男性ホルモン量を引き上げるためのテストステロン注射。まさか今日も注射とは……

 そこで久末医師が勧めたのは、一度負のスパイラルを断ち切ること。まず、注射で男性ホルモンの量を大幅に上昇させる。その後、塗り薬を継続的に塗って男性ホルモンの継続的な分泌をうながすという治療方法だ。

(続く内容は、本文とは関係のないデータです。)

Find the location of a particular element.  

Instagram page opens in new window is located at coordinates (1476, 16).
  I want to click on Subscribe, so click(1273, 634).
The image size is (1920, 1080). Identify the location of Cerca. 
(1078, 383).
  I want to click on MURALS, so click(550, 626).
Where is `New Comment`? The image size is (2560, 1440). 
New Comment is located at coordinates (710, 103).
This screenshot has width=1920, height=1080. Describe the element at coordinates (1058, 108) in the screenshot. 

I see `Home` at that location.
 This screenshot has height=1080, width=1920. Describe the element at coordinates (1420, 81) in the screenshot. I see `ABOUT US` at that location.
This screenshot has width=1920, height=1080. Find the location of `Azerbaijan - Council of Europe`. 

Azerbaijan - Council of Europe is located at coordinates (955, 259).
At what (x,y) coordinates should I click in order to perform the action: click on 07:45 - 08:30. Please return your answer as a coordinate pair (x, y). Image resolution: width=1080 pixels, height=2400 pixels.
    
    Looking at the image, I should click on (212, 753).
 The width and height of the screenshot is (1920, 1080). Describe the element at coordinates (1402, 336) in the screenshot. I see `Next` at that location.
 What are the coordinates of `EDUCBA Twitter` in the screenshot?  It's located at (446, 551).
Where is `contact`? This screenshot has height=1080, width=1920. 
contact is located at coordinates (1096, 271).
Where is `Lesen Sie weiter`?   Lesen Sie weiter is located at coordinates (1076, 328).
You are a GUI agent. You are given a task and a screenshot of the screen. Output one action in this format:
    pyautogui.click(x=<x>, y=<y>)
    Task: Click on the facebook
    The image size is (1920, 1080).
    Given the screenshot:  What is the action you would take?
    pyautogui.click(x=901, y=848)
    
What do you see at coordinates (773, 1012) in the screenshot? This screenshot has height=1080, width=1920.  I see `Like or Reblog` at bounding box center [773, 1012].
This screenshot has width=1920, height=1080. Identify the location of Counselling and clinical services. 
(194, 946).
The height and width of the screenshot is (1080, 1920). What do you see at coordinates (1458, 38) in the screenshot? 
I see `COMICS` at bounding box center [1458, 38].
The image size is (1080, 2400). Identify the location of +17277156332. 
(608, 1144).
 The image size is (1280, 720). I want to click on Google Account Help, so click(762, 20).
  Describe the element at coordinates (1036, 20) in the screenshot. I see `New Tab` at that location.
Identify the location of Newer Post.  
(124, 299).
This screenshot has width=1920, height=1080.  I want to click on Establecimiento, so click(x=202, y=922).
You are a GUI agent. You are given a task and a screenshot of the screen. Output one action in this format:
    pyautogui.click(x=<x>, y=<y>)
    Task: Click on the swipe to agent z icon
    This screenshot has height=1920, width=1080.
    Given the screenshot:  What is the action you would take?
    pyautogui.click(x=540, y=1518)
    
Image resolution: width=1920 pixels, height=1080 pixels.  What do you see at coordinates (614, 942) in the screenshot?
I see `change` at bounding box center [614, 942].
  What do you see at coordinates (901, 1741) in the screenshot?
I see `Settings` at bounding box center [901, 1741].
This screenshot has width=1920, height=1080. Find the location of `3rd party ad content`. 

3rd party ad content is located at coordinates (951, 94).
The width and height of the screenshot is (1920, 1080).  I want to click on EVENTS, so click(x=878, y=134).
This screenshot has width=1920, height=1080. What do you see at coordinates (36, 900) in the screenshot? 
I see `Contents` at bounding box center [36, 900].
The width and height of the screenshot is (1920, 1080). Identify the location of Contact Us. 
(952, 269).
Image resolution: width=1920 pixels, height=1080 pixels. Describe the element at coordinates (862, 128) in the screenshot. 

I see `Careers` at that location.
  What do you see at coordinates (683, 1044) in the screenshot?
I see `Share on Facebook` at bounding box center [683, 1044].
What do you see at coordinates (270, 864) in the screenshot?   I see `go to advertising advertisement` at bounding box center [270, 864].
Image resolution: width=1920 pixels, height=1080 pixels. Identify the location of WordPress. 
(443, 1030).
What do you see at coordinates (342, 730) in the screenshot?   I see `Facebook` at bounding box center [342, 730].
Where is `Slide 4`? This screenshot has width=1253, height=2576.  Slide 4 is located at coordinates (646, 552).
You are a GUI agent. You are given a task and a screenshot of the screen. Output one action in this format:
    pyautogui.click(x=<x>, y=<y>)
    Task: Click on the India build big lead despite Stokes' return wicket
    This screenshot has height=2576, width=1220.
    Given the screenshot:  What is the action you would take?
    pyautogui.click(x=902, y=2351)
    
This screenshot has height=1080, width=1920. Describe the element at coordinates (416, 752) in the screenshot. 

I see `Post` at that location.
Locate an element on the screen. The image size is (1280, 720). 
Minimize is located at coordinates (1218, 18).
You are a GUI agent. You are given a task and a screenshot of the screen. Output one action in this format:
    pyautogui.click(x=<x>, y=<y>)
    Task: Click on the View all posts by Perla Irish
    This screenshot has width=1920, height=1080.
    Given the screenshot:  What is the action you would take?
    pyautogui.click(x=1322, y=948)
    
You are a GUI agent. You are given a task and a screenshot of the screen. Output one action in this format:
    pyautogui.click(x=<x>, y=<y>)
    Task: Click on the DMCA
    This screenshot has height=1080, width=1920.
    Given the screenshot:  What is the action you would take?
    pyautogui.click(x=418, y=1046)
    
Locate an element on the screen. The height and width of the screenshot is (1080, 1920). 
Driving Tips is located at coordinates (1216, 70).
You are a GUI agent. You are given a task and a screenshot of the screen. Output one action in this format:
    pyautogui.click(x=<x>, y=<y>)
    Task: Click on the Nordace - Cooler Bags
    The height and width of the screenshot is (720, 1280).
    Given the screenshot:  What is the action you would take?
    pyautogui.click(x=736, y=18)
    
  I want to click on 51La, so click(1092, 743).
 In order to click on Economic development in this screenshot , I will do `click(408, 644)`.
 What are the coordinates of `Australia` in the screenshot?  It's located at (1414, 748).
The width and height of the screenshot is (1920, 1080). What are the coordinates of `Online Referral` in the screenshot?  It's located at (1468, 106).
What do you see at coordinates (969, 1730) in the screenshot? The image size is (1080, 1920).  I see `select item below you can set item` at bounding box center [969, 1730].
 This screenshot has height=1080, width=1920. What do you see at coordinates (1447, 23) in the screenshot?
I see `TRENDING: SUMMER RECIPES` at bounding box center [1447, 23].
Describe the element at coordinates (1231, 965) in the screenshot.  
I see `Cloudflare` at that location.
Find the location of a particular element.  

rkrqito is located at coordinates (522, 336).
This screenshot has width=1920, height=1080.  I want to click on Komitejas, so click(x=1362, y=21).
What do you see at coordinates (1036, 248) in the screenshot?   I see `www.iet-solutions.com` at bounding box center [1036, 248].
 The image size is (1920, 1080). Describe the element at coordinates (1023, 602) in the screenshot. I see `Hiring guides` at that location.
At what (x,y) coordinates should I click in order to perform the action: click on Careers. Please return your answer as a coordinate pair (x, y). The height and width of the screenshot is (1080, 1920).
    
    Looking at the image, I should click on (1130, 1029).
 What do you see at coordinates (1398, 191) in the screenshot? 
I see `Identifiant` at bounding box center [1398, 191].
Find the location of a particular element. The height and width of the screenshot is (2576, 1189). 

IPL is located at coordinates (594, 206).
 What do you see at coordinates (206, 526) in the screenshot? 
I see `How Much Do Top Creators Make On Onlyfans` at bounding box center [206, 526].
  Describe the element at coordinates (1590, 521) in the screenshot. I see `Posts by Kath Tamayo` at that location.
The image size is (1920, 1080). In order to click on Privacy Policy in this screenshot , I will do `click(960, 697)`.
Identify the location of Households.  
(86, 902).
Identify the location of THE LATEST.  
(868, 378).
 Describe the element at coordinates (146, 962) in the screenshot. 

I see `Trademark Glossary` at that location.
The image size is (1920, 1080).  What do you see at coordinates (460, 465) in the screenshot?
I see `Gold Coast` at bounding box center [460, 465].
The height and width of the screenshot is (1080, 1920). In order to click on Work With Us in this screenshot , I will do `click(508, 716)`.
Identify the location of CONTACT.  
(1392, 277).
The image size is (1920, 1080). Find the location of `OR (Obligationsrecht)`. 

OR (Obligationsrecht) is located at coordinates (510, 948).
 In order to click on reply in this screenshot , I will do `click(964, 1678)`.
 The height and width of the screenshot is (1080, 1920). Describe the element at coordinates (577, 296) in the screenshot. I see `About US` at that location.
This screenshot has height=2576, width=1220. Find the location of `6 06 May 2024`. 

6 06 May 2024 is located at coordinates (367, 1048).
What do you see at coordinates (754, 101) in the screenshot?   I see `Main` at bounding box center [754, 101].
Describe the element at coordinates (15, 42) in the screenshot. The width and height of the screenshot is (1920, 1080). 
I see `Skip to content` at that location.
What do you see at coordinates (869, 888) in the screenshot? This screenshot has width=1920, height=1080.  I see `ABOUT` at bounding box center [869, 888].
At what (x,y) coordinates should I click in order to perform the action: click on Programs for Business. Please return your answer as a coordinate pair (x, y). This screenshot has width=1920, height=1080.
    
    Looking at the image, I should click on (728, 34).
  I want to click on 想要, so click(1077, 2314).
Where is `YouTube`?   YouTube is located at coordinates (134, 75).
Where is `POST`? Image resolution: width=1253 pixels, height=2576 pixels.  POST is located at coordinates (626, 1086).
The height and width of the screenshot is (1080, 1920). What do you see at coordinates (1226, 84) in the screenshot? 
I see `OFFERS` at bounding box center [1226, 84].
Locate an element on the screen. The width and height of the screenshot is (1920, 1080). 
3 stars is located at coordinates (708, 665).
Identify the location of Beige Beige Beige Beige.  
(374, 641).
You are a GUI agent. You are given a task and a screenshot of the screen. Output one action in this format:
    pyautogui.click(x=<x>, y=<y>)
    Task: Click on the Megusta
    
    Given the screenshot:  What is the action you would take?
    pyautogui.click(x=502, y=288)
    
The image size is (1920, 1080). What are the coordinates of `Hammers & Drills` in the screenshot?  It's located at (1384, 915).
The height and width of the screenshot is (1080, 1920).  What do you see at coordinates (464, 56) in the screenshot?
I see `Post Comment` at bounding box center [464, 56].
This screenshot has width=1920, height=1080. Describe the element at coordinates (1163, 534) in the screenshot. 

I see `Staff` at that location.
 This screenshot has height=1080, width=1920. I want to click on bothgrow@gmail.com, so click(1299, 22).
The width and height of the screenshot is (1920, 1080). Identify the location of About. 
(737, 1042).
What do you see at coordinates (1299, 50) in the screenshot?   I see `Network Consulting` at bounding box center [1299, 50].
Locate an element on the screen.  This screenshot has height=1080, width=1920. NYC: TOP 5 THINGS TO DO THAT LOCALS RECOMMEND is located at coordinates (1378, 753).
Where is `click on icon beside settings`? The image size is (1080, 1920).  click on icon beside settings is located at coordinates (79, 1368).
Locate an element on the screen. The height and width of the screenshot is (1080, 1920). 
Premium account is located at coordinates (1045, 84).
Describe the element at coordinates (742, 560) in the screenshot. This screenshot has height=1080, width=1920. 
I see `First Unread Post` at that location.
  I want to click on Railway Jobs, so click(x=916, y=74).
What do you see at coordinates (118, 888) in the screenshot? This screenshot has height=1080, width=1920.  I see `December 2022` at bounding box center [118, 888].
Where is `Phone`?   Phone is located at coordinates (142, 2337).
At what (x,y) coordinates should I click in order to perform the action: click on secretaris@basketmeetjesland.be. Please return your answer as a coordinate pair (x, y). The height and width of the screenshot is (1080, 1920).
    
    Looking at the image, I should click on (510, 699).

「一度身体の調子を上げ、男性ホルモンを活性化させたところで、運動量を増やすようにしましょう。また、タマネギやニンニク、ニラなどの『アリシン』を多く含む食物を摂るようにしてください。餃子やレバニラ定食、焼き肉などのいわゆるスタミナ料理がいいですね。それからお酒はできるだけ控えて、十分な睡眠を取ってください」

 食事や睡眠、酒の量を減らすことは簡単にできそうだ。男性ホルモンの補充で効果があれば、運動する意欲も出てくるのかもしれない。注射を打つのはイヤだったが、「元気なスパイラルに乗る自分」を想像して、西沢さんは前向きな気分になった。今後は2、3週間ごとに来院して経過を見ていくそうだ。